Entries for pointing at text and elements
☆ ☆ ☆ ☆

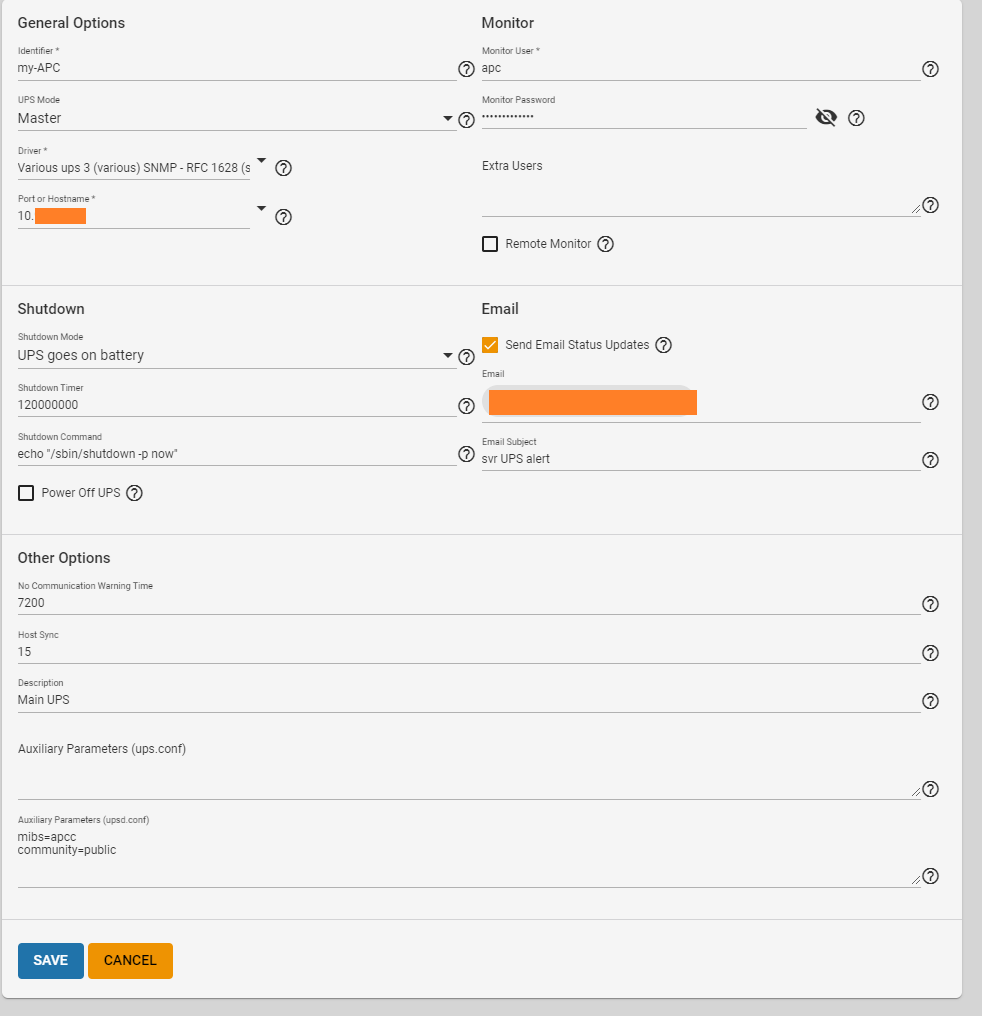
Task: Open the Shutdown Mode dropdown
Action: click(x=447, y=356)
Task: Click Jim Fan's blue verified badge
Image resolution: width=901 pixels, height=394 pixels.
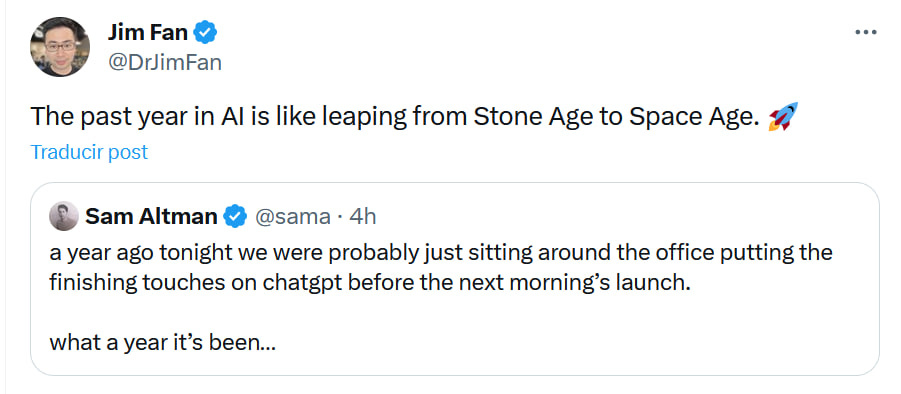Action: click(x=205, y=33)
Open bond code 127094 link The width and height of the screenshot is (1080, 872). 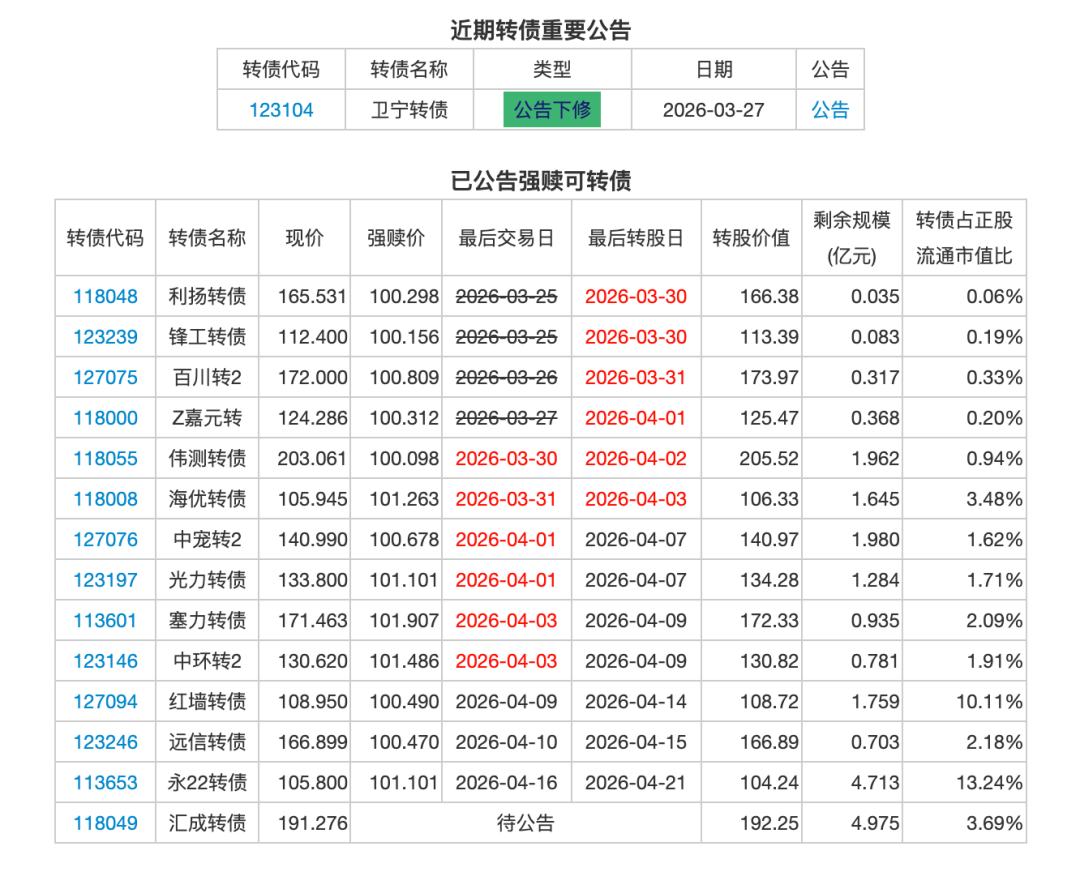(x=105, y=702)
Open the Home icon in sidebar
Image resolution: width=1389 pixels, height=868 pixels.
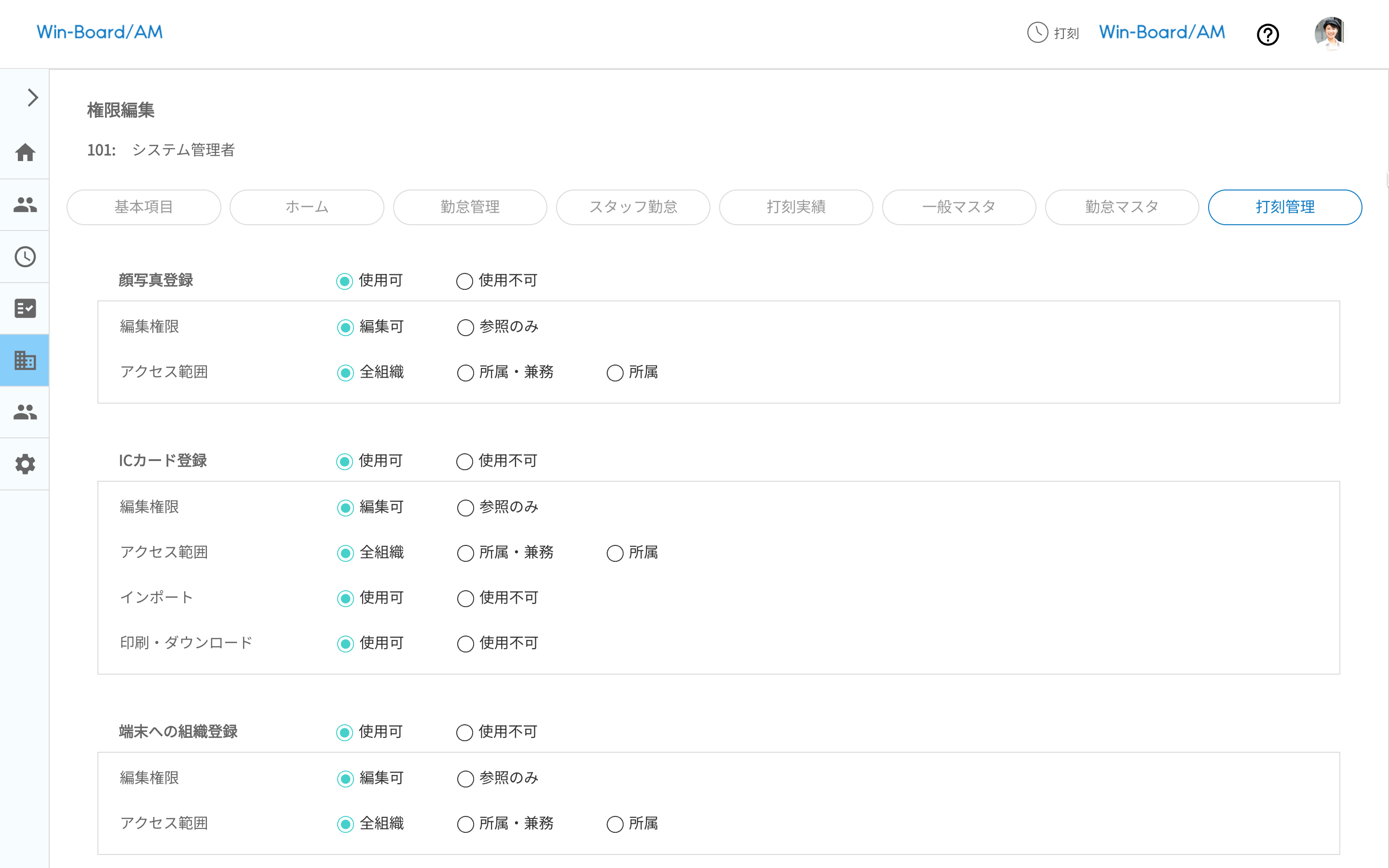[x=25, y=153]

☆ ☆ ☆ ☆

Job
Rewrite everything from the line containing "Open the Home icon in sidebar" through the end of the entries, requests included, and scale each coordinate in the answers by 0.5, rounding to whole numbers with halves rounded up. Leave the pictures out of your reply.

Final answer
Open the Home icon in sidebar
Image resolution: width=1389 pixels, height=868 pixels.
[x=13, y=77]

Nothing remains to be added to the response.